The JCC will assign Party Commercialization Tasks and, as necessary, form one or more Working Groups to take responsibility for aspects of the Joint Commercialization Plan or USA Co-Promotion Agreement as applicable.

3.3.4 Meetings and Communications

The JCC shall meet as often as is deemed necessary by the Commercialization Leaders, until Initiation of the first Phase III Clinical Trial for a Licensed Product and thereafter at least quarterly. Meetings shall take place in person, by videoconference or by telephone conference, as mutually agreed by the Commercialization Leaders. There shall be an agenda for each meeting of the JCC, and written minutes of each meeting shall be taken by the Alliance Managers and shall include the issues discussed, decisions made and action items, if any, arising from such meeting. Unless otherwise agreed, the responsibility for chairing meetings shall alternate between the Commercialization Leaders and the responsibility for secretarial duties ( i.e. , circulating an agenda and taking minutes) shall alternate between the Alliance Managers. At each meeting of the JCC, BMS will update Zymo on any material information relating to the Commercialization of the Licensed Products in the ROW. Meeting minutes shall be submitted to the members of the JCC and the JEC by the Alliance Managers. The Commercialization Leaders shall communicate at such other times as necessary to coordinate the activities of the parties.

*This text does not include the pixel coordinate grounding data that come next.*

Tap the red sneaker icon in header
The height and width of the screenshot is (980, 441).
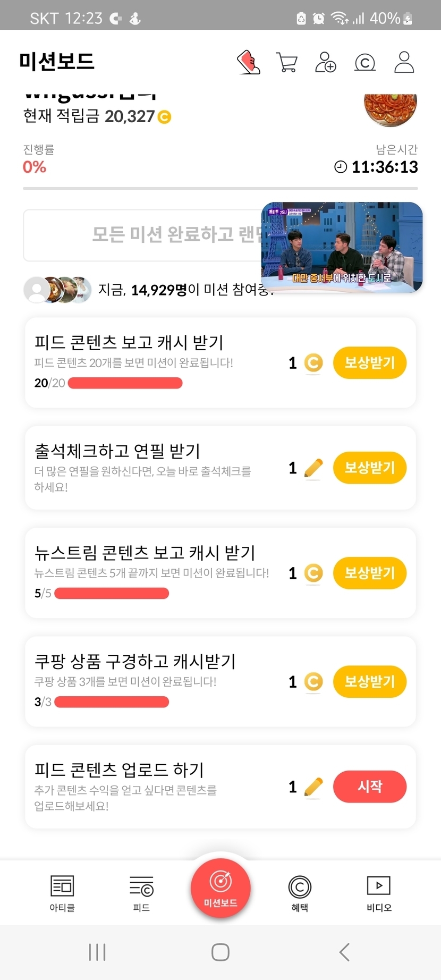tap(248, 62)
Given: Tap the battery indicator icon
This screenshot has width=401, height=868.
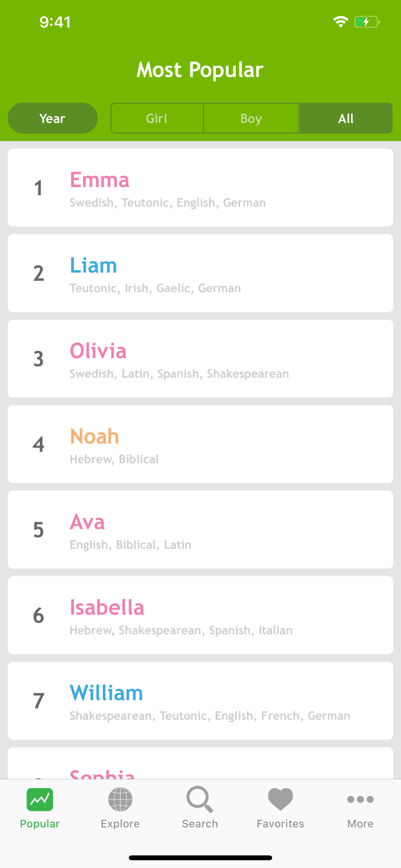Looking at the screenshot, I should point(366,22).
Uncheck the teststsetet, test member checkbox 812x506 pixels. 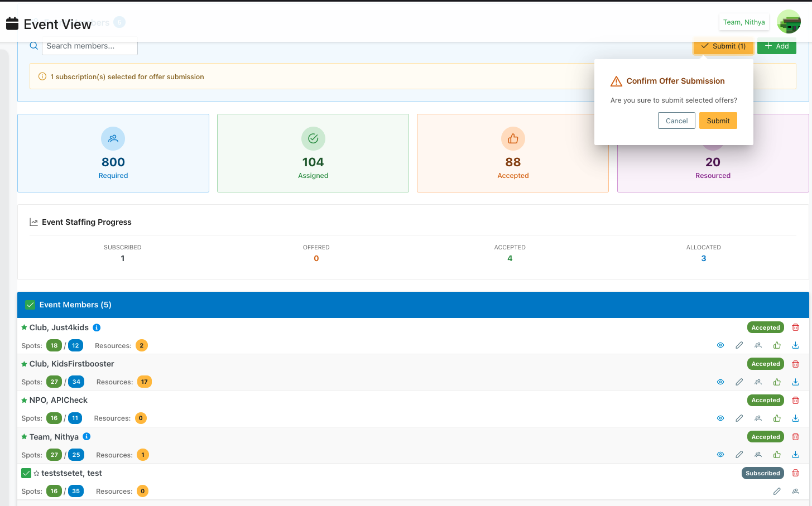pyautogui.click(x=26, y=473)
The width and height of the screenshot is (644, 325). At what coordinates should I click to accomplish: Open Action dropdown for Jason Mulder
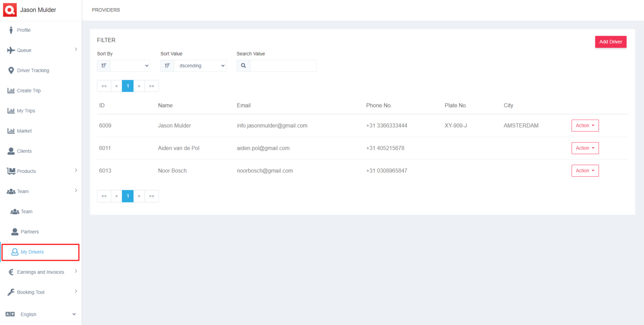585,126
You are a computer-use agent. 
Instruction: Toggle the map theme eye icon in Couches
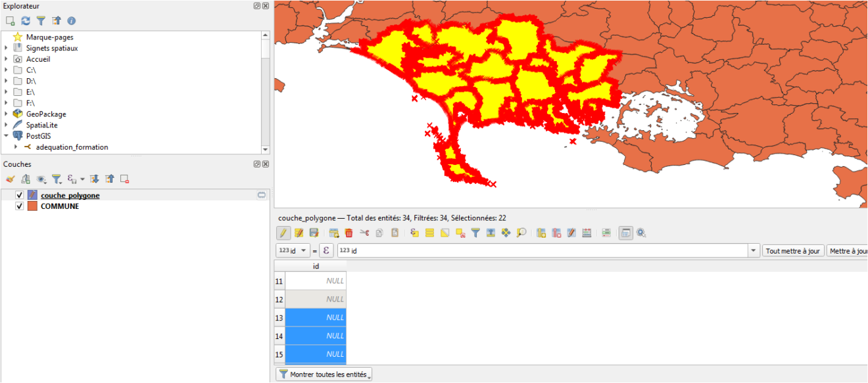[40, 179]
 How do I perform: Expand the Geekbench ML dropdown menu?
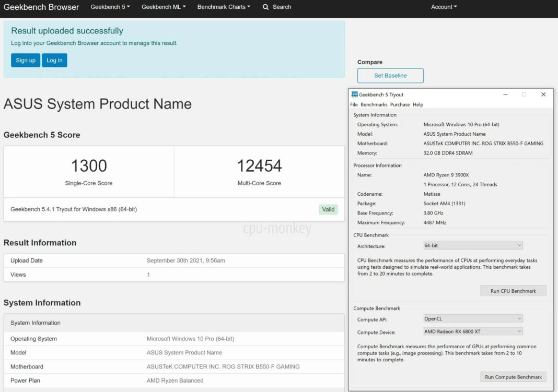pos(164,7)
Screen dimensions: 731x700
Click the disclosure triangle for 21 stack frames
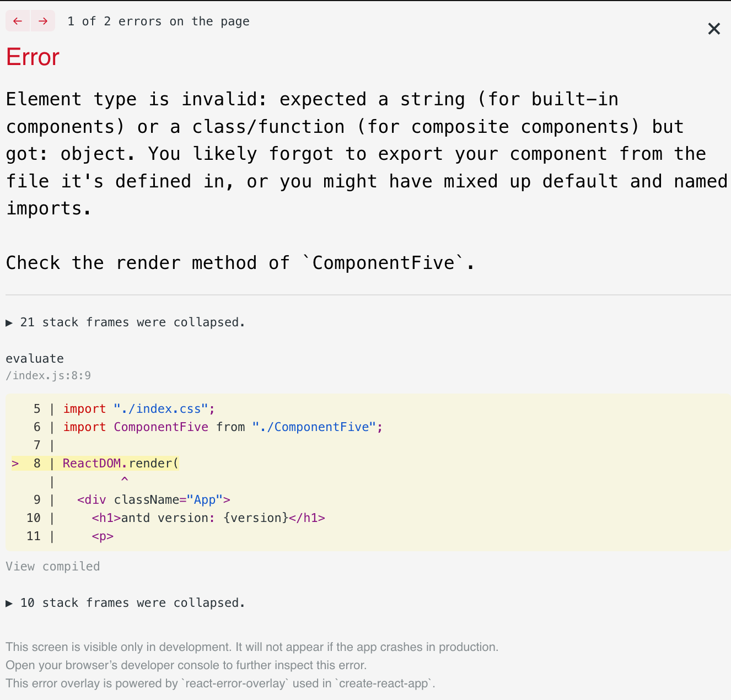(9, 322)
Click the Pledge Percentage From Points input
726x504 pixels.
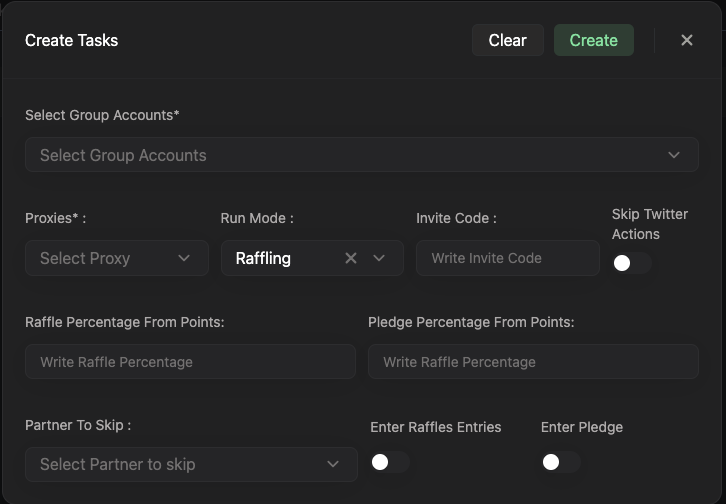[x=533, y=362]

3.3.5 Decision Making; Formalities

All official actions, decisions or rulings of the JCC under this Agreement must receive the approval of the parties, either in writing (including by email or facsimile) or by vote at a meeting of the JCC, and all significant actions, decisions or rulings shall subsequently be entered into the minutes of meetings of the JCC. In the absence of such mutual approval, either party may, subject to Section 3.9 , by formal written notice to the JEC declare the existence of a dispute at the JCC level and thereby request that such dispute be resolved by the JEC.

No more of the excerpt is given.